Your task:
Copy the listing exactly, from the line with "The width and height of the screenshot is (540, 960)." up to and including the line with "(130, 688).".

Input data:
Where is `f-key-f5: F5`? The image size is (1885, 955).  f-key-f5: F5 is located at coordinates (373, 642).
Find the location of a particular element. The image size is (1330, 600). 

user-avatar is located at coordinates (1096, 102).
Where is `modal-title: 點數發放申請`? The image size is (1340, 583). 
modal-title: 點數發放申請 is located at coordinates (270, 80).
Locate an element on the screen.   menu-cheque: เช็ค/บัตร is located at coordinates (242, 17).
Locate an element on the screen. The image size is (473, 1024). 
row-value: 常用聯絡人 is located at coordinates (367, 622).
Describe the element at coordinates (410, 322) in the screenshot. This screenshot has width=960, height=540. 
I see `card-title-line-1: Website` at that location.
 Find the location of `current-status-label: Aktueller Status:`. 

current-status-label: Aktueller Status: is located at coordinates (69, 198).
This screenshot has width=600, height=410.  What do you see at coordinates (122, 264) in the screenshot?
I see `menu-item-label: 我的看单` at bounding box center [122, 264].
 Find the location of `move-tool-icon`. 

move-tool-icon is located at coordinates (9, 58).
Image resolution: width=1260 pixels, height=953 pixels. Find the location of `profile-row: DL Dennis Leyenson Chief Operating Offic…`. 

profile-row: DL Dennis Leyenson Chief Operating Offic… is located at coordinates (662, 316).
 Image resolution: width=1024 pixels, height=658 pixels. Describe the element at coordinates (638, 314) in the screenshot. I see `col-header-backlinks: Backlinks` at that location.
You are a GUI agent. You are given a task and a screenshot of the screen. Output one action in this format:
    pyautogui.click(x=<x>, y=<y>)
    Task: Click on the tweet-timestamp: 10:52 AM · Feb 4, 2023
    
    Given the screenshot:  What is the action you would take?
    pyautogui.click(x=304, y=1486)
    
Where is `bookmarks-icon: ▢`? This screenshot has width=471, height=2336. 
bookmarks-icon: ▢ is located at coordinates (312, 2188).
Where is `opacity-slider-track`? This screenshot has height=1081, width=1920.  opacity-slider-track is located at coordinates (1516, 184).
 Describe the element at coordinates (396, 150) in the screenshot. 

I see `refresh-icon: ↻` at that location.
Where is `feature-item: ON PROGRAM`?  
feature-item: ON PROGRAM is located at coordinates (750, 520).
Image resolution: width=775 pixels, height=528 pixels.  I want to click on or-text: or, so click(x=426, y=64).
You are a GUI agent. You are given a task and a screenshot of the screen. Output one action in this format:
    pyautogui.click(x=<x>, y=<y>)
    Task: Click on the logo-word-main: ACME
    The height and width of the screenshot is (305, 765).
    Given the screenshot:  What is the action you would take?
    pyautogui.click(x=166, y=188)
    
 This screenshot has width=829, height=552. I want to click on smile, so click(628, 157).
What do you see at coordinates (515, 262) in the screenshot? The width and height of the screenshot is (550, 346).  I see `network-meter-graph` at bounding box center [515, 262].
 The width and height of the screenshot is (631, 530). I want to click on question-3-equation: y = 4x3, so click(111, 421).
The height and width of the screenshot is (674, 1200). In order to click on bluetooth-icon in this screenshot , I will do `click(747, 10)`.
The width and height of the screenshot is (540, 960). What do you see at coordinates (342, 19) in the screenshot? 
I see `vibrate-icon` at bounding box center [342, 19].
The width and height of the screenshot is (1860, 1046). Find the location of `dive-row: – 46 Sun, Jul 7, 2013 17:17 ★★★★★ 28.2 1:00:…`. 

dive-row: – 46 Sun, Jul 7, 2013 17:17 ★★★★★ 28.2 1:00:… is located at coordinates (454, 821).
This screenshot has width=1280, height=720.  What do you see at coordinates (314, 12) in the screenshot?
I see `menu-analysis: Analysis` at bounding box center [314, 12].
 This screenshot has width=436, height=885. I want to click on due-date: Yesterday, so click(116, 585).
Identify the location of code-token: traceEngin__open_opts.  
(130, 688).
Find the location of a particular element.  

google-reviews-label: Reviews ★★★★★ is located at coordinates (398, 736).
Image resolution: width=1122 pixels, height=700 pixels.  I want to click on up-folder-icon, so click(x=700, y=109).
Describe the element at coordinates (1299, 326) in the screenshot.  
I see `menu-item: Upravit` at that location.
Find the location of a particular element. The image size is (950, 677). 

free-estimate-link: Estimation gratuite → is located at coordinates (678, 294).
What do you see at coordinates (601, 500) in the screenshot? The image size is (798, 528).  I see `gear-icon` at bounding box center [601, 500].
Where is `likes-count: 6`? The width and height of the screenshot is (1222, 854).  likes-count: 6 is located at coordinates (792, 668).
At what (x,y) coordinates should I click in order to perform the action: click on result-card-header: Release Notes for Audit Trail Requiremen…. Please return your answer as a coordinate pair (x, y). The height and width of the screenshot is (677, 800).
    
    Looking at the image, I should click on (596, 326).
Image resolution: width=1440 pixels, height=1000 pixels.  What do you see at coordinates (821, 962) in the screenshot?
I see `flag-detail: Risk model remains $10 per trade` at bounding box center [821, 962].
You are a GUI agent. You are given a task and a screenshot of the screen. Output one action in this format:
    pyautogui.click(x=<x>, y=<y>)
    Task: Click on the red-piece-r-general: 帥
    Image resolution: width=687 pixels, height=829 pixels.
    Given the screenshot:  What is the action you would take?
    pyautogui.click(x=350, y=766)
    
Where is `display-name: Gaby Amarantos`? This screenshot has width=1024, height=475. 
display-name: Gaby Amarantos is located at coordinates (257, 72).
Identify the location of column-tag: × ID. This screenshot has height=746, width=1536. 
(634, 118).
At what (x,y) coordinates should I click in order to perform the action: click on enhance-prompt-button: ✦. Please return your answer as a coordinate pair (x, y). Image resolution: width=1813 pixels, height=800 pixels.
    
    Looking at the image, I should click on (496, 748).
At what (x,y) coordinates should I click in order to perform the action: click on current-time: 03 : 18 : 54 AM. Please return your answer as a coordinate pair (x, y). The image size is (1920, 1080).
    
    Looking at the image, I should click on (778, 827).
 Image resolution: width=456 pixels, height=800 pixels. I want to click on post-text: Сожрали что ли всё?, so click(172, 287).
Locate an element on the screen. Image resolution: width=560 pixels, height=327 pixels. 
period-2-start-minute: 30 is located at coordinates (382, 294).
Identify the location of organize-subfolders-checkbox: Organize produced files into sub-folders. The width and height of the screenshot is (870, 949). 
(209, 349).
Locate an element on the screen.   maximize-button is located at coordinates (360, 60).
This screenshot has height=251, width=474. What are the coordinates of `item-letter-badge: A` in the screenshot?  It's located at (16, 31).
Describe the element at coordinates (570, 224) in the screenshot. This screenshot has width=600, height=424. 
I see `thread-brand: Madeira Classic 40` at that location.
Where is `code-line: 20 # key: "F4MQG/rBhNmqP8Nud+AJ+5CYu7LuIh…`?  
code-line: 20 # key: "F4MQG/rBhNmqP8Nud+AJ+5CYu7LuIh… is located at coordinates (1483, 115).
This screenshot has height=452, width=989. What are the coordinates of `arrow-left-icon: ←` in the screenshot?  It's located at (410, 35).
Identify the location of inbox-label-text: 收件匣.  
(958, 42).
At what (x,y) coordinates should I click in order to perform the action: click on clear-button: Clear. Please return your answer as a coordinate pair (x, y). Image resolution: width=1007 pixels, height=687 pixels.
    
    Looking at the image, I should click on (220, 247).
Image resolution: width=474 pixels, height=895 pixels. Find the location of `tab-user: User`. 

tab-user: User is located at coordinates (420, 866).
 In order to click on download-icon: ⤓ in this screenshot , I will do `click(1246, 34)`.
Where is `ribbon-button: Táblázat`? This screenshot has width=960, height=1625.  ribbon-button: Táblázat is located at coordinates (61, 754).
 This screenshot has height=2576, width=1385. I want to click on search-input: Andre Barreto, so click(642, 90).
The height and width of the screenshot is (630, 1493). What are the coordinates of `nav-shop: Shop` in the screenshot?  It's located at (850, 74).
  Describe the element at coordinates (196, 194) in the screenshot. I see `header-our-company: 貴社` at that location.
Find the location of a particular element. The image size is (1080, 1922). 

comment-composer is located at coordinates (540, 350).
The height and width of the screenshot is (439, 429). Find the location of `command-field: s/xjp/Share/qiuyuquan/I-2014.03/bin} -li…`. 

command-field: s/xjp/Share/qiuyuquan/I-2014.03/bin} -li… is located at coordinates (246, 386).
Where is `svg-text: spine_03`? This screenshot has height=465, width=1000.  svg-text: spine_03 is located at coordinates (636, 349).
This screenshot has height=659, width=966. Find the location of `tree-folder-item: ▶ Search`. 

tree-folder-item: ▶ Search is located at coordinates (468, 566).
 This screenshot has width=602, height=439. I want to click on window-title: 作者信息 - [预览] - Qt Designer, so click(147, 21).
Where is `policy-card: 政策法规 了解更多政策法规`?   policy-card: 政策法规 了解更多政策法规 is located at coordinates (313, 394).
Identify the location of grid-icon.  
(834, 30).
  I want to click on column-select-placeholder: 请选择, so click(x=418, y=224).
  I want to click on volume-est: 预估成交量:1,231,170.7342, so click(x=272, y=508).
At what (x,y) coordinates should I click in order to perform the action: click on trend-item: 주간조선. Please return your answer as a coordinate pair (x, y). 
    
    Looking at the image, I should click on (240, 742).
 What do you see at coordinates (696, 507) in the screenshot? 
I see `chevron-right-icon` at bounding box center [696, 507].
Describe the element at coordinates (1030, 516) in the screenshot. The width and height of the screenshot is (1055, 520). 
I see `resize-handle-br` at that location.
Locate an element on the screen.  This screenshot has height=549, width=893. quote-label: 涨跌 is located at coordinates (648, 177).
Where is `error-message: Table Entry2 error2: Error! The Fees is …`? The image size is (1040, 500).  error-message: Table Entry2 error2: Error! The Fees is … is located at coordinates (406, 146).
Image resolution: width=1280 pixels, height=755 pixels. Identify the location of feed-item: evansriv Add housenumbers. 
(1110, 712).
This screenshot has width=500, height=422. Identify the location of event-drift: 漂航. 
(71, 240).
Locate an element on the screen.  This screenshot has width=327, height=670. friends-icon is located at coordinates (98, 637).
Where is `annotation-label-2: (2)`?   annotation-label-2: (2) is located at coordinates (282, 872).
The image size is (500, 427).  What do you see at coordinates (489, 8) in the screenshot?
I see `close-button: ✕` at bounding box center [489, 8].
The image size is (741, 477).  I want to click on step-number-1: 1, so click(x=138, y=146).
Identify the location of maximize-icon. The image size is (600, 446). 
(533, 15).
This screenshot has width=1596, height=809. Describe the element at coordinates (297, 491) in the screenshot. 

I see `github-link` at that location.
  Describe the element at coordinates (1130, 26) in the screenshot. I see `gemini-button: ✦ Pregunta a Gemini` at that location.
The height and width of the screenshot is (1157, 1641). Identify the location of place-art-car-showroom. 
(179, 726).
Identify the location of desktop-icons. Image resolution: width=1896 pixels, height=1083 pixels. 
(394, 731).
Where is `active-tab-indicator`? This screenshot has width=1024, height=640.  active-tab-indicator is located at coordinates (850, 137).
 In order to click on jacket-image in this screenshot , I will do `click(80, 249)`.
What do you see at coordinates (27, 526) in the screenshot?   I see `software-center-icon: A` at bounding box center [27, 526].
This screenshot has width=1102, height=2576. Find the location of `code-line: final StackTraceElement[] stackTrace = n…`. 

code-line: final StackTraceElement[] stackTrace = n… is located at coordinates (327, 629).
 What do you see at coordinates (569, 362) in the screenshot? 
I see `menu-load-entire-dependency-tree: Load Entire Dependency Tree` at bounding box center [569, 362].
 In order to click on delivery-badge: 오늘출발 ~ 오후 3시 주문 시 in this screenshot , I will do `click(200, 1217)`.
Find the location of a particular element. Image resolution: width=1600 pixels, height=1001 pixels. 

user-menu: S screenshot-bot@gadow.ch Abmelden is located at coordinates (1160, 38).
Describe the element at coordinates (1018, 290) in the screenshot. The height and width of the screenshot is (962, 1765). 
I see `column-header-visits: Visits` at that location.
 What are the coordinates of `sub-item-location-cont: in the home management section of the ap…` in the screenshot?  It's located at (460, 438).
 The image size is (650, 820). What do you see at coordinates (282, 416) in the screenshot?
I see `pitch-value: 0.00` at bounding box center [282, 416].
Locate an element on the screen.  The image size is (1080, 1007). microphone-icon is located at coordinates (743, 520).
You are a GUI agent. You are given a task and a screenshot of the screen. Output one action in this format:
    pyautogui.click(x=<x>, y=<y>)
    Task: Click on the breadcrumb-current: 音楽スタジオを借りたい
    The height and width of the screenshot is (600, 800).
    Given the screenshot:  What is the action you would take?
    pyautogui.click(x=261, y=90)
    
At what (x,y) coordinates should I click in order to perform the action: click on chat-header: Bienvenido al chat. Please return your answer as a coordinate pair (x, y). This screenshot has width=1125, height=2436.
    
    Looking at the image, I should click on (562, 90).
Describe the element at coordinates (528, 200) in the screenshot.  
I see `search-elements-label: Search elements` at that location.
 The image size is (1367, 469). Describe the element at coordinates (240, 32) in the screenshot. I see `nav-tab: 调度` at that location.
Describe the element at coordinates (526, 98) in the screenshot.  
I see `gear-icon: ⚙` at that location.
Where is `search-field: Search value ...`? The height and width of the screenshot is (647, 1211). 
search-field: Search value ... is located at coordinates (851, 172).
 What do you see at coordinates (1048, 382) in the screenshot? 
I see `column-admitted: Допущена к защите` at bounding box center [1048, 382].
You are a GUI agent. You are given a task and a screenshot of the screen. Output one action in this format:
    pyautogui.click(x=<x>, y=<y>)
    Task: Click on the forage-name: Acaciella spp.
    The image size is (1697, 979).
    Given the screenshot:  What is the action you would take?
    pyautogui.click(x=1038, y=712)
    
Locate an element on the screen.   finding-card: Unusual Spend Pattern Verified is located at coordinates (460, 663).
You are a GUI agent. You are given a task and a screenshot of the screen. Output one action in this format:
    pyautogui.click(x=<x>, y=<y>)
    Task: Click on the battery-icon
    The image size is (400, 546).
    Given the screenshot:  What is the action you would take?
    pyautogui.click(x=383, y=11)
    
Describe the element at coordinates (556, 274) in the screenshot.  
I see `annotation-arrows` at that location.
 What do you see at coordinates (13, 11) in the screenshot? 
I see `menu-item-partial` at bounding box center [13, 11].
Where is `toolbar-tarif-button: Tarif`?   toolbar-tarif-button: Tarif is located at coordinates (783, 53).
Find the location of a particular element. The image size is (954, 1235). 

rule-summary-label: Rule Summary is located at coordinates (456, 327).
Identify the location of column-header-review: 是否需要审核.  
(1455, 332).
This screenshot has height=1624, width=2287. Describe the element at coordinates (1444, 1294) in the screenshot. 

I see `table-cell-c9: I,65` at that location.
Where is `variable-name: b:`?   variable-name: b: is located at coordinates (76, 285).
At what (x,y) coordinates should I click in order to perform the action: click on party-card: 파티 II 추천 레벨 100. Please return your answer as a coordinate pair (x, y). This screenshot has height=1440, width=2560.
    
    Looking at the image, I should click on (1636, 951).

Output:
The width and height of the screenshot is (540, 960). What do you see at coordinates (342, 19) in the screenshot? 
I see `vibrate-icon` at bounding box center [342, 19].
The width and height of the screenshot is (1860, 1046). Find the location of `dive-row: – 46 Sun, Jul 7, 2013 17:17 ★★★★★ 28.2 1:00:…`. 

dive-row: – 46 Sun, Jul 7, 2013 17:17 ★★★★★ 28.2 1:00:… is located at coordinates (454, 821).
This screenshot has width=1280, height=720.  What do you see at coordinates (314, 12) in the screenshot?
I see `menu-analysis: Analysis` at bounding box center [314, 12].
 This screenshot has width=436, height=885. I want to click on due-date: Yesterday, so click(116, 585).
Identify the location of code-token: traceEngin__open_opts.  
(130, 688).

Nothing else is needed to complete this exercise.